Ahmadinejad in a speech at an exhibition on laser technology broadcast live on state television blamed world powers for the stalemate over the nuclear fuel deal, but left the door open for possible negotiation over the proposal.

"I had said let us give them (world powers) two to three months and if they don't agree, we would start ourselves," Ahmadinejad said.

"Now Dr (Ali Akbar) Salehi, start to make the 20 percent with the centrifuges," the hardliner told the atomic chief, who was sitting in the audience, referring to high enriched uranium required as fuel to power a Tehran reactor.

Britain said that if Iran ploughed ahead with higher uranium enrichment, it would be in breach of five United Nations Security Council resolutions.

"Reports that Iran is planning to enrich some of their fuel to 20 percent level of enrichment are clearly a matter of serious concern," a spokeswoman for the foreign ministry said in a statement issued in London.

US Defence Secretary Gates, meanwhile, called on the international community to stand united against Iran.

"No one has tried more sincerely to reach out and engage with Iran than President (Barack) Obama," Gates said after meeting his Italian counterpart Ignazio La Russa in Rome.

"The international community has offered the Iranian government multiple opportunities to provide reassurance of its intentions. The results have been very disappointing."

"If the international community will stand together and bring pressure on the Iranian government, I believe there is still time for sanctions and pressure to work. But we must all work together."

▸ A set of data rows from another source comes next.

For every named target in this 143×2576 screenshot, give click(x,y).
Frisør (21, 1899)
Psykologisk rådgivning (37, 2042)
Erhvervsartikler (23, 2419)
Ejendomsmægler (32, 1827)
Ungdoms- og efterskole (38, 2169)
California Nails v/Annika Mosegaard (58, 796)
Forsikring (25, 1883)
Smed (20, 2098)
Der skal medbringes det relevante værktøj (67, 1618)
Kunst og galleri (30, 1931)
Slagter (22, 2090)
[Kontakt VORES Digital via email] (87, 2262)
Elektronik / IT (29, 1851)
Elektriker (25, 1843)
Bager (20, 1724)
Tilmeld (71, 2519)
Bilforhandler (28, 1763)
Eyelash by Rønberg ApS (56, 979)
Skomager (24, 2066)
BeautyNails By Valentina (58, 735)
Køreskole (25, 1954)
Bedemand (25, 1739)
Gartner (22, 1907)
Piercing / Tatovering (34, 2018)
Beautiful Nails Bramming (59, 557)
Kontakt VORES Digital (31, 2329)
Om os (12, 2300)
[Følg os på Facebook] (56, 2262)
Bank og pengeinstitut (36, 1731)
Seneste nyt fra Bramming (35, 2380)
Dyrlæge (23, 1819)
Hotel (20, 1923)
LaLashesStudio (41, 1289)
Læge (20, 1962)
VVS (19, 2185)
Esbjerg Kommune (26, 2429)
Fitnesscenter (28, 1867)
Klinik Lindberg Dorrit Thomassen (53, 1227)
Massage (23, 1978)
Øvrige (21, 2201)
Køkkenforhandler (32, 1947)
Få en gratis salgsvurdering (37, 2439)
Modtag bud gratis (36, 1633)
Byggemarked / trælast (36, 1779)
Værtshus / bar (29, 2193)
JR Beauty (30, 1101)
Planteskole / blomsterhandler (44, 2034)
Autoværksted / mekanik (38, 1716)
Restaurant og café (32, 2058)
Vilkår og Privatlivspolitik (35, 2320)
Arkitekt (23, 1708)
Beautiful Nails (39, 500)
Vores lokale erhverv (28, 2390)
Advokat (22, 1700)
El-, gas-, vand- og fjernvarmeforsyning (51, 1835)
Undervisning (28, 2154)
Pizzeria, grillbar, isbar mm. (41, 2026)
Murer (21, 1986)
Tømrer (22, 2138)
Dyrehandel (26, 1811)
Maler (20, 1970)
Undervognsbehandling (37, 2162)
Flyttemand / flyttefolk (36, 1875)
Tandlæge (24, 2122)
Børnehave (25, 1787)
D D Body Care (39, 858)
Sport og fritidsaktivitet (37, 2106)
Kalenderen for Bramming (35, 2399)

Iranian analyst Mohammad Saleh Sedghian said Ahmadinejad's comments were an attempt to pressure Washington.

"Ahmadinejad wants to put pressure on the West, especially the US. He was responding to those in the West who do not want Iran to strike a deal," he told AFP.

"I think that Iran prefers a swap deal over the option of producing the fuel" of 20 percent enriched uranium, Sedghian added.

World powers fear Tehran wants to enrich uranium to very high levels for use in an atomic weapons programme and hence want to take out its low-enriched uranium (LEU) through the UN-drafted deal.

Iran insists its nuclear enrichment drive is purely for peaceful purposes.

Iran and world powers are locked in a stalemate over the UN-drafted deal, which envisages the Islamic republic's 3.5 percent LEU being sent to Russia and France for enrichment to 20 percent and then returned as fuel for the Tehran reactor.

Ahmadinejad insisted that world powers "unconditionally" accept exchanging Iran's LEU for high purity 20 percent enriched uranium to be used as nuclear fuel for the Tehran reactor, which makes medical isotopes.

Ahmadinejad's statement comes just days after he indicated in an interview on state television last Tuesday that Iran was ready to send its LEU abroad for conversion into 20 percent nuclear fuel.

Iranian officials have opposed the UN-brokered proposal, saying they would prefer a simultaneous exchange on Iranian soil, a plan rejected by world powers.

Ahmadinejad said Sunday that if the world powers "come forward and say 'we will exchange (uranium) unconditionally and cooperate on your reactors and medicine'... fine then we will cooperate" too.

Salehi too emphasised that world powers have little time left to enter into a fuel deal with Iran.

"If they do not enter this fuel exchange we have to be ready for 20 percent enrichment," Fars quoted him as saying.